Der Schlaf der Gerechten: Erzählungen
Der Schlaf der Gerechten: Erzählungen

»Der Schlaf der Gerechten: Erzählungen« von Wolfgang Hilbig ist ein Erzählband über seinen Heimatort, die Erzählungen haben eigentlich keine Handlung, sie handeln von Meuselwitz - dem Ort, an dem Hilbig 1941 geboren wurde und an dem er lange Zeit lebte, bevor er 1985 nach Westdeutschland übersiedelte.

»Der Schlaf der Gerechten: Erzählungen«, wie auch schon frühere Werke, lässt darauf schliessen, dass Hilbig nie wirklich aus Meuselwitz herausgekommen ist, diesem Ort südlich von Leipzig, der vorwiegend aus heruntergekommenen Industriebrachen besteht.

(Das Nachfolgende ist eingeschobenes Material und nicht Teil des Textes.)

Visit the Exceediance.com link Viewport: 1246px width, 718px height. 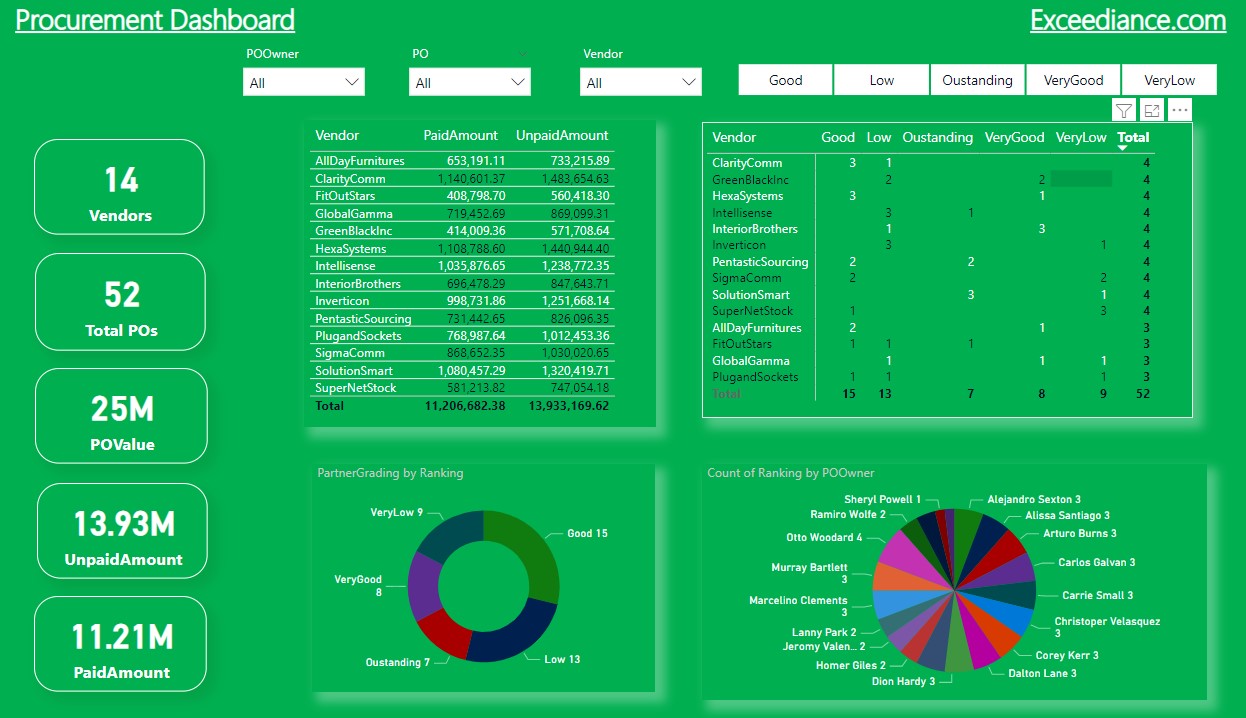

Die in der Jugendzeit angesiedelten Texte vermitteln, dass Hilbig geradezu körperlich an Meuselwitz klebt, wo er sich fast zwanghaft in den Elementen, in Tümpeln, im Schlamm, in der Erde aufgehalten hatte. Mit Vorliebe unter der Oberfläche, in Kellern und Gruben.

Sofern in den Erzählungen überhaupt Ansätze von Handlung zu erkennen sind, so scheinen diese lediglich dazu angetan zu sein, Zustände zusätzlich atmosphärisch zu untermalen. Der Mensch Hilbig hat kaum Erinnerungen an Tätigkeiten, von denen er berichten will; an einer Stelle schreibt er, das Fehlen von Erinnerungen behindere ihn als Schriftsteller. Umso erstaunlicher sind Wucht und Kraft seiner Sprache. Starke Bilder zeugen von seinen Erfahrungen als Trinker, die in die Ausweglosigkeit führten - sowohl volle als auch leere Flaschen blitzen als Menetekel auf. Rückhaltlose Offenheit bis hin zur Selbstbezichtigung prägt Hilbigs Stil.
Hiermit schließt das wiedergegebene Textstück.